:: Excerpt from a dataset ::
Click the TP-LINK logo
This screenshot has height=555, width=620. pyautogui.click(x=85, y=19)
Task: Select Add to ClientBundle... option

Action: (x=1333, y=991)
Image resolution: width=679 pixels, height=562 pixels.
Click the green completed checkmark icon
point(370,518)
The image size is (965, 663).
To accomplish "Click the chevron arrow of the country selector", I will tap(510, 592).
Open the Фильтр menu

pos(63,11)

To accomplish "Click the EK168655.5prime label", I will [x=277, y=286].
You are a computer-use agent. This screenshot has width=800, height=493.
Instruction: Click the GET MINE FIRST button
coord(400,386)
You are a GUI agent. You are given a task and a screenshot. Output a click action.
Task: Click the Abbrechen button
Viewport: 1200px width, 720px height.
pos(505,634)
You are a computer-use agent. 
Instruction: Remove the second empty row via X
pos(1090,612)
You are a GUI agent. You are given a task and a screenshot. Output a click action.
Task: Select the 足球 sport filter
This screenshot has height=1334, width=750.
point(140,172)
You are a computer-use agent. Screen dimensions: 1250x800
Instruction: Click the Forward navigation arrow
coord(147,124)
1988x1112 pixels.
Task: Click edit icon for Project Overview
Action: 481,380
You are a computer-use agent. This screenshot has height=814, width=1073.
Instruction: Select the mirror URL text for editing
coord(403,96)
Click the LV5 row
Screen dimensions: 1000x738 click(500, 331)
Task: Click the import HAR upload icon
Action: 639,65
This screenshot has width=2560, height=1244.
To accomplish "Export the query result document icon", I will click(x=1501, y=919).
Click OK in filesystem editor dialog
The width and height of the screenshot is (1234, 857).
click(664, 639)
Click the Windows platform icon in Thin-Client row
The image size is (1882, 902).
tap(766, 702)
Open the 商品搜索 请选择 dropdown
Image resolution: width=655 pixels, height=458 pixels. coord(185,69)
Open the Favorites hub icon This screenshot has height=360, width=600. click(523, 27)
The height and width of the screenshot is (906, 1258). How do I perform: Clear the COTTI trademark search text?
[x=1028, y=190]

:: To be done ::
Can you put the data starting at the line that contains "You are a computer-use agent. Screen" and ending at the line that contains "will click(x=1501, y=919)." into a Markdown table with the columns Row and Line, leaving out any blank lines?

:: The reply ::
| Row | Line |
|---|---|
| 1 | You are a computer-use agent. Screen dimensions: 1250x800 |
| 2 | Instruction: Click the Forward navigation arrow |
| 3 | coord(147,124) |
| 4 | 1988x1112 pixels. |
| 5 | Task: Click edit icon for Project Overview |
| 6 | Action: 481,380 |
| 7 | You are a computer-use agent. This screenshot has height=814, width=1073. |
| 8 | Instruction: Select the mirror URL text for editing |
| 9 | coord(403,96) |
| 10 | Click the LV5 row |
| 11 | Screen dimensions: 1000x738 click(500, 331) |
| 12 | Task: Click the import HAR upload icon |
| 13 | Action: 639,65 |
| 14 | This screenshot has width=2560, height=1244. |
| 15 | To accomplish "Export the query result document icon", I will click(x=1501, y=919). |